Sounds like a good idea, and it looks like browser adoption is edging towards ubiquity. Just to clarify, assuming we're ignoring centralauth_Session for now, the session cookies I typically see being set on production wikis are:

1. GeoIP
2. {wikiID}wikiSession
3. metawikiSession - oddly appears as an enwiki cookie, but not on other projects.
4. PHP_ENGINE - showing up on some mw hosts?
5. thanks-thanked

And I assume a few others. Do we need to worry about these individually or would the envisioned implementation simply be to prepend __Host- to the name value for any cookie without a specified expiration within all relevant setCookie() calls?
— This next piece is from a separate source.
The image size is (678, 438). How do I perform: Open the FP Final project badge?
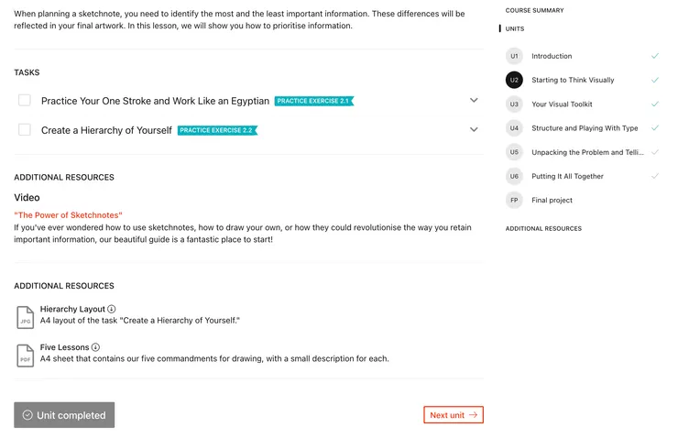point(514,200)
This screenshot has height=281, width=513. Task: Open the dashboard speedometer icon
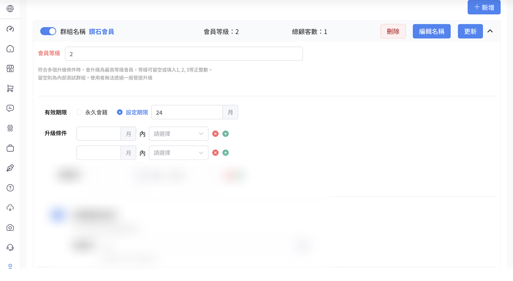(10, 29)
I think the {wikiid}session are the ones to really focus on. At first glance i dont see meaningful attacks for the others (although i have no idea what PHP_ENGINE is, or why metawikisession would be set on enwiki). Although i suppose applying it to other cookies can't hurt, and better to be secure by default.

In T242661#5807489, @sbassett wrote:

1. GeoIP

It seems this one is set with a domain. Also I think it's set by the Varnish layer rather than MediaWik, although I see a few things in PHP trying to read it.

3. metawikiSession - oddly appears as an enwiki cookie, but not on other projects.

That's weird, and shouldn't happen. Someone should probably track that down.

4. PHP_ENGINE - showing up on some mw hosts?

Looks like it used to be set at the server level for the HHVM→PHP7 migration. It also looks like it was supposed to have been removed in rOPUP299a091b9067: mediawiki: remove the PHP/HHVM conditionals from the code and rOPUP2907741f3e5e: role::debug_proxy: remove old/unused aliases, depool mwdebug1002?

or would the envisioned implementation simply be to prepend __Host- to the name value for any cookie without a specified expiration within all relevant setCookie() calls?

You probably can't have setCookie() do it, since getCookie() wouldn't know whether to look for the prefixed vs unprefixed version.

Hmm, the PHP_ENGINE cookie seems to have vanished after some cache-clearing and a few re-authentications on my end. The metawikiSession cookie is strange - it seems like Chrome thinks enwiki should have access to it, while Firefox does not. And Chrome's Developer Tools console has it under a different domain (meta.wikimedia.org) than Chris Pederick's Web Developer toolbar (en.wikipedia.org), which erratically lists it. Perhaps this is just an issue with Chrome or with the various developer tools within Chrome.

You probably can't have setCookie() do it, since getCookie() wouldn't know whether to look for the prefixed vs unprefixed version.

Ah, yes. I'm guessing it would require a full name change for the cookie wherever it's set or gotten.

For Wikimedia wikis, this probably wouldn't make much difference since CentralAuth cookies work on the second-level domain and thus can't use it, and they are sufficient for the attacker. (Although that's not the case on wikimedia.org subdomain wikis.) We coult set __Secure- which is the less restrictive version, and prevents setting via HTTP - that would be useful.

For non-Wikimedia wikis, __Host- seems like a sane option. Although you can set it via $wgCookiePrefix, not sure if any explicit support is needed there.

@Bawolff pointed out that we could also use this for CentralAuth wikis which don't use a shared parent domain (e.g. all wikimedia.org wikis) which would be a significant security improvement.